====== Excerpt to read ======

# Very cool and simple Ghost effect



## grimghost (May 24, 2010)

saw this while searching the web, very cool effect

http://www.wackyarchives.com/offbeat/easy-do-it-yourself-ghost.html


----------



## MorbidMariah (Mar 28, 2009)

Yeah, I remember seeing this on HauntProject before. SO cool! From a distance, it is just beautiful and ethereal.


----------



## hpropman (Jul 27, 2008)

cool idea if you have a big yard to haunt thanks for sharing


----------



## Girl of Vlad (Sep 3, 2009)

thanks for sharing that, great idea.


----------



## Granges Grim Ghouls (Jan 31, 2009)

I made this ghost. I love it. But i don't think anyone saw it. Should it put some light on it??


----------



## tot13 (Jul 25, 2007)

Granges Grim Ghouls said:


> I made this ghost. I love it. But i don't think anyone saw it. Should it put some light on it??


Is your chicken wire shiny and new? If not, it may be difficult to see if you don't already know its there. Also, you may hit it with some chrome spray paint and then try a little back-lighting to really make it stand out.


----------



## Mr_Chicken (Nov 26, 2008)

A little light from below or above is worth a try. Just enough to let the wire catch a little of the light, but not enough to really light up the whole area. It's supposed to be a subtle effect.


----------



## GhoulishGadgets (May 13, 2010)

====== Stored data ======

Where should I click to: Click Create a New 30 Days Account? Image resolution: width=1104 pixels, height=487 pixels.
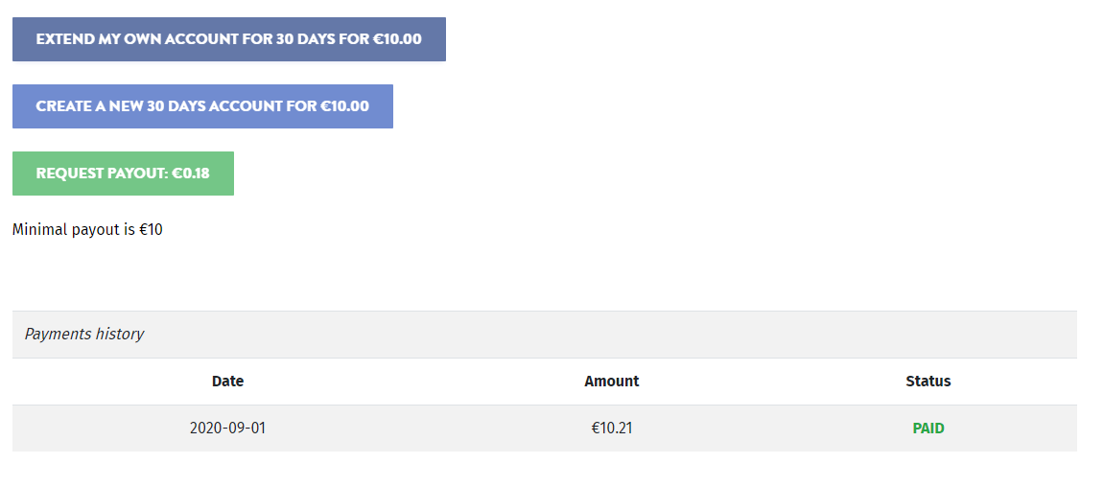202,106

======

◆ Problems to solve
• a. In the ghost effect thread, what kind of spray paint does tot13 suggest putting on the chicken wire?
• b. Repeat the ghost effect thread word for word from "## grimghost (May" up to and including "beautiful and ethereal.".

◆ Set of answers
• a. Chrome spray paint.

• b.
## grimghost (May 24, 2010)

saw this while searching the web, very cool effect

http://www.wackyarchives.com/offbeat/easy-do-it-yourself-ghost.html


----------



## MorbidMariah (Mar 28, 2009)

Yeah, I remember seeing this on HauntProject before. SO cool! From a distance, it is just beautiful and ethereal.